I think back fondly on the many different days we’ve had. Days with friends and family, the warm sun on my back, music playing in the background and enjoying a friendly match that slowly grows into a highly competitive one. The days where the wind is blowing, it’s freezing cold and torrential rain, but you still tempt us out onto the links, knowing we’ll play because today might just be the day. Days where I’ve been the most nervous I’ve ever been, playing championships that I/we as a team ended up being triumphant in, having to give speeches and dealing with success but on the flip side also learning to deal with failure. More recently, days where every shot has made a difference in how much cash I take home, falling short on just one shot and losing a lot of money or making the 25-foot birdie putt on the last to win that extra bit making the drive home so much more worth it.
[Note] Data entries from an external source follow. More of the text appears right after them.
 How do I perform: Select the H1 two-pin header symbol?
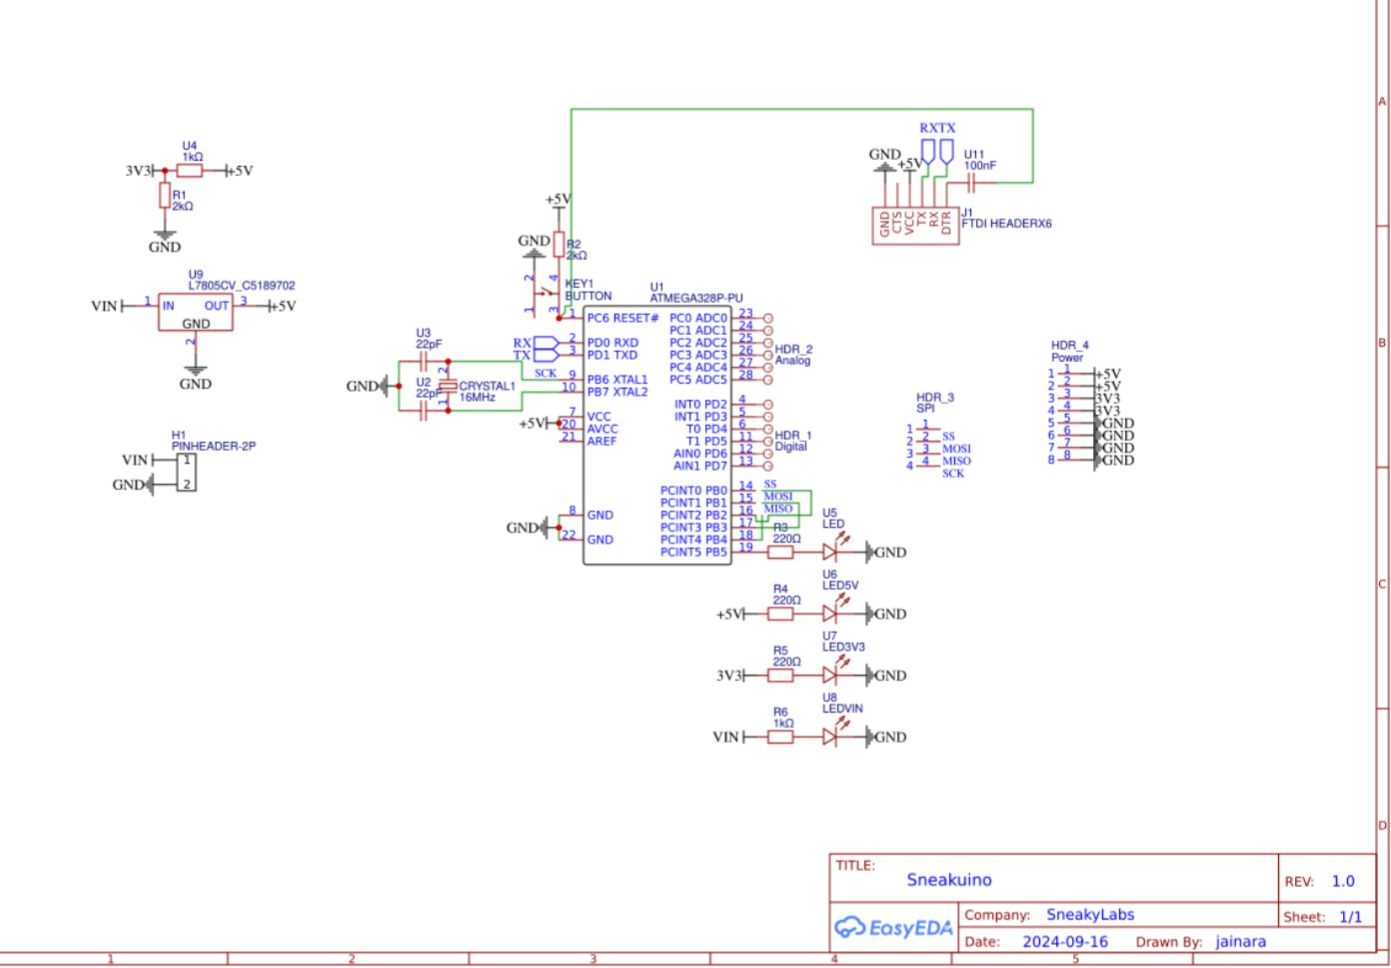[186, 472]

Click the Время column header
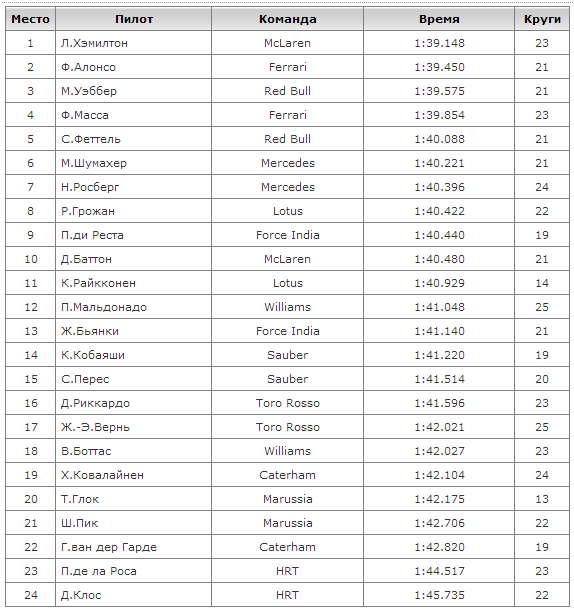coord(439,19)
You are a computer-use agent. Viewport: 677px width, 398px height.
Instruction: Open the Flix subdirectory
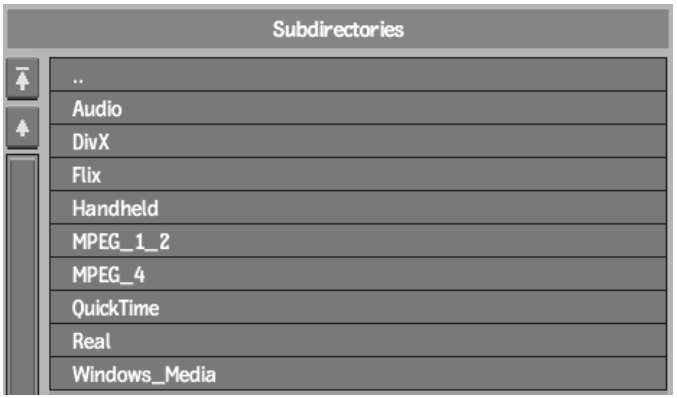tap(358, 174)
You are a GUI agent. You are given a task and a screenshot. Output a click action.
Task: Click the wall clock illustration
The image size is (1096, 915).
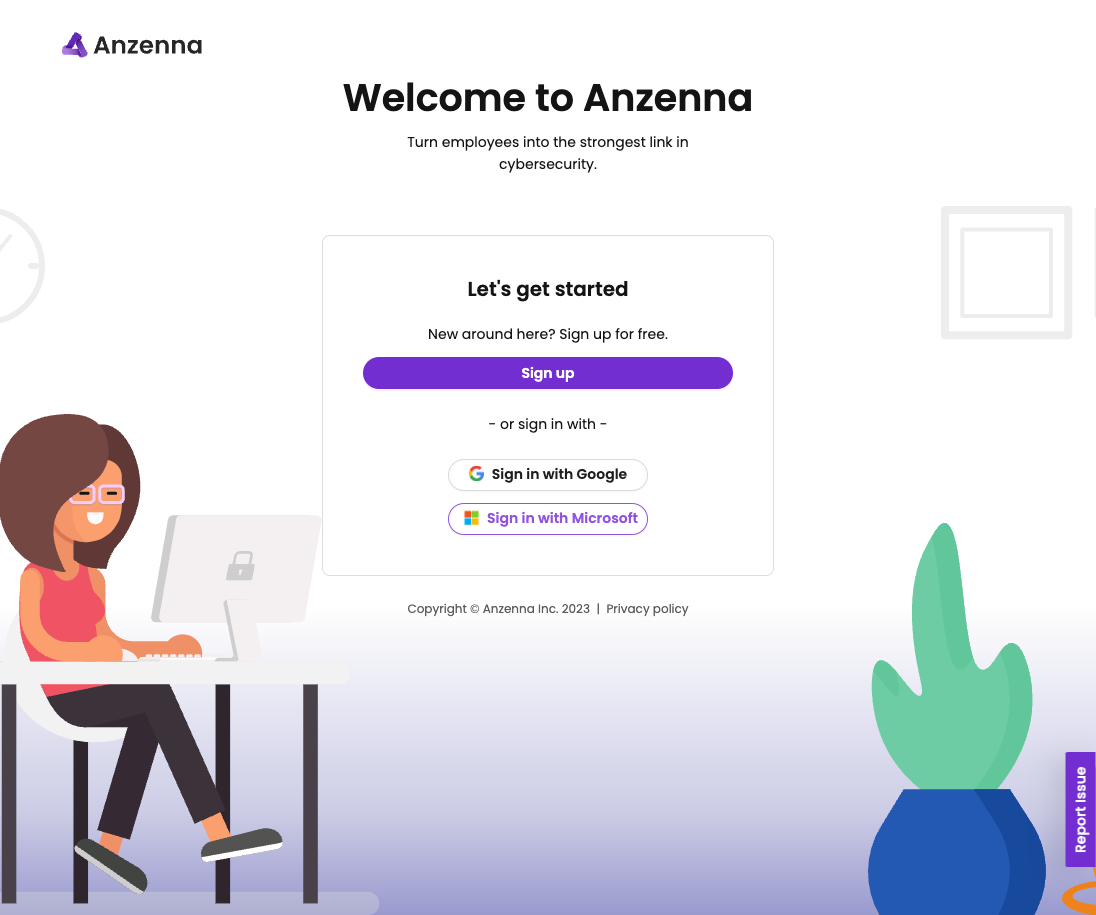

I know over the years our friendship has been rocky, I’ve sworn at you, a lot, and I’ve told you I’m never coming back to play again, but as you know, these are all empty promises. We always keep coming back. Even if it’s a prolonged absence, we’ll be back. I’ve recommended you to friends and family and they’ve all come to love the same rollercoaster experiences that I have. Which is truly great to see. I try to think of a life if I hadn’t been introduced to you back then and I really struggle. I struggle to think of what I would have done to fill that void. What would have occupied so much of my time, on and away from the course? To be honest, I’m not sure I want to know that answer and I’m really glad I don’t have to find out. Because without you, I wouldn’t have met the people I have, seen the wonderful places I’ve seen and had the life experiences that have moulded me into who I am today. To be a part of one of the largest families in the world who all share the same love for the game is pretty damn cool.

So thank you, thank you for opening so many doors and creating opportunities for me. I’m looking forward to hopefully many, many, more years of friendship with you, experiencing more ups and the downs, sunrises and sunsets, triumphs and failures, new friendships and rekindling old ones. Because as only you know, no matter how good or bad it gets, you always leave us with just a little glimmer of hope for the next day.